* _Records for the exercise_
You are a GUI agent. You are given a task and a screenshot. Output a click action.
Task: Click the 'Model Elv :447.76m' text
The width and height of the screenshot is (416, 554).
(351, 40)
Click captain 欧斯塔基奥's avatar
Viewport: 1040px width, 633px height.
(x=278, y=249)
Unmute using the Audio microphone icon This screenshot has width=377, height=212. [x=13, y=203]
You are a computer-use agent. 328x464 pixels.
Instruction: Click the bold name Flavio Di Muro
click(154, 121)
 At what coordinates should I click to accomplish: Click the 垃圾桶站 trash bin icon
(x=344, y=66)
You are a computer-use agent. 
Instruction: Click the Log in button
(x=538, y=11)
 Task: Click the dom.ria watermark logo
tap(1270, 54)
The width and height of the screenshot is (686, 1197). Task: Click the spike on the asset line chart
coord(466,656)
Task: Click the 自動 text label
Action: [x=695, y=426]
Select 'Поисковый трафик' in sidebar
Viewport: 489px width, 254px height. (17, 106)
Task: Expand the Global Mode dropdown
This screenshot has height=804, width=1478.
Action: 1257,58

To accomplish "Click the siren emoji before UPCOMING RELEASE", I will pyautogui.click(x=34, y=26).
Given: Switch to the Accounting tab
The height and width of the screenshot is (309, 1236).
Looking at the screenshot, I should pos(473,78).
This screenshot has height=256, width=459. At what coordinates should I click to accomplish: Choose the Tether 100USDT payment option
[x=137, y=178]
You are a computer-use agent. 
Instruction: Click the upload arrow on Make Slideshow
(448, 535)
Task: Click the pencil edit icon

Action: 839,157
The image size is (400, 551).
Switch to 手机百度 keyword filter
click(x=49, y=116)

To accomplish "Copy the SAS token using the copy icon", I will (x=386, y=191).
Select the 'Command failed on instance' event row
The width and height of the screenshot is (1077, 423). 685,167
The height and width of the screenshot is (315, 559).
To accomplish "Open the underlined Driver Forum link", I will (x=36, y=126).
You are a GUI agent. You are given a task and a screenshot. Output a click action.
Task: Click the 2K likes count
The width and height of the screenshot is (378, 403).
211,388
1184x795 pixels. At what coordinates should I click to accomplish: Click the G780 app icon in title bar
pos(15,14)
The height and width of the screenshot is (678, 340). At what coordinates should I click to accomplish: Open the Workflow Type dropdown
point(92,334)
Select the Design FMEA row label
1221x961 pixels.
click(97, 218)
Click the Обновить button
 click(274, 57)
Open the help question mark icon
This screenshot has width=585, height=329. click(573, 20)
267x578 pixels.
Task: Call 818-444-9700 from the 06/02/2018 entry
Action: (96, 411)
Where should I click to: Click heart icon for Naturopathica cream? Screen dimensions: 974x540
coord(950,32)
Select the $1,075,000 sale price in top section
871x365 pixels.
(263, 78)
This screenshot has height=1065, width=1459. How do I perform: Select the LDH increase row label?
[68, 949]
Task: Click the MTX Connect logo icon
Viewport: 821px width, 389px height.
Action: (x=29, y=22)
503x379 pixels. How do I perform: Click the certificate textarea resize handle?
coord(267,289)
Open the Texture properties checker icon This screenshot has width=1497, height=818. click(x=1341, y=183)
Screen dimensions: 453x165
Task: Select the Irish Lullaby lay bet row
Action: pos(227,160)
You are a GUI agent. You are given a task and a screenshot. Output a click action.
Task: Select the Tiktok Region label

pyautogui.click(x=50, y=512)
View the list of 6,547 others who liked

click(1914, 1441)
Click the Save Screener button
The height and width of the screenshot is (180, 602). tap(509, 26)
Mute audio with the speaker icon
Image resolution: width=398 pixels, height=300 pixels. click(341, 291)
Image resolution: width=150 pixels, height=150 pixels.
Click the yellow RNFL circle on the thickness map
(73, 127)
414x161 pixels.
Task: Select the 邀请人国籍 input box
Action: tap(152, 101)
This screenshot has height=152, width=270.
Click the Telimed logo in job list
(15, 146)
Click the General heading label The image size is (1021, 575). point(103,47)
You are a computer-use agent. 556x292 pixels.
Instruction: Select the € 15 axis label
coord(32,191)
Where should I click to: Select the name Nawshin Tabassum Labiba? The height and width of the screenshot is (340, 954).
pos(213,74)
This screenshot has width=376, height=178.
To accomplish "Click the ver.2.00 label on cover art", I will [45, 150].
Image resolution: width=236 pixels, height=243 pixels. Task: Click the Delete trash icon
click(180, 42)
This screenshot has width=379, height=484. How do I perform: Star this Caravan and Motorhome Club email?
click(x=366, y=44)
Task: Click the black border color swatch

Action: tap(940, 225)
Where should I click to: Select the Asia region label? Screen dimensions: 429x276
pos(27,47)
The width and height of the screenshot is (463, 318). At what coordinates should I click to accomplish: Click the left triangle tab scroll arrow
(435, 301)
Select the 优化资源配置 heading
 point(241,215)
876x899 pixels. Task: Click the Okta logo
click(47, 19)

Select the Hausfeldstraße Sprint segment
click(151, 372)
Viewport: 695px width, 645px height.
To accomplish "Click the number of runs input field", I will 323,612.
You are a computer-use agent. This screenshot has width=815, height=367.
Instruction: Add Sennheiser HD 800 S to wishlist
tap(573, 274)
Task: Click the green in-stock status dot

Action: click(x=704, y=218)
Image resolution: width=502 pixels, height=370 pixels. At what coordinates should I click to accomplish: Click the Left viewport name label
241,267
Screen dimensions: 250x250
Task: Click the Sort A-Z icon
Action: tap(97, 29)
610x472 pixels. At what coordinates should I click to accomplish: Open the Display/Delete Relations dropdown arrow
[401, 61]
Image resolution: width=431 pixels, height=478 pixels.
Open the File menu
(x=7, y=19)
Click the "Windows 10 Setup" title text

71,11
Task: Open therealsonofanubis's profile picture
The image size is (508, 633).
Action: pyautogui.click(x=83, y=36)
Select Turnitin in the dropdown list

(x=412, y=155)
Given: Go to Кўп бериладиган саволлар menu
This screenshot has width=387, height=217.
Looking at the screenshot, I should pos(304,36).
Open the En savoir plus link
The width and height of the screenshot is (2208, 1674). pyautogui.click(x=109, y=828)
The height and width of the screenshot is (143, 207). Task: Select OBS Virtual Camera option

* _Task details_
The output should be exactly the lines above from the line containing "Task: Click the green in-stock status dot" to the line containing "Task: Open therealsonofanubis's", inclusive, with no other lines.

* _Solution to the problem_
Task: Click the green in-stock status dot

Action: click(x=704, y=218)
Image resolution: width=502 pixels, height=370 pixels. At what coordinates should I click to accomplish: Click the Left viewport name label
241,267
Screen dimensions: 250x250
Task: Click the Sort A-Z icon
Action: tap(97, 29)
610x472 pixels. At what coordinates should I click to accomplish: Open the Display/Delete Relations dropdown arrow
[401, 61]
Image resolution: width=431 pixels, height=478 pixels.
Open the File menu
(x=7, y=19)
Click the "Windows 10 Setup" title text

71,11
Task: Open therealsonofanubis's profile picture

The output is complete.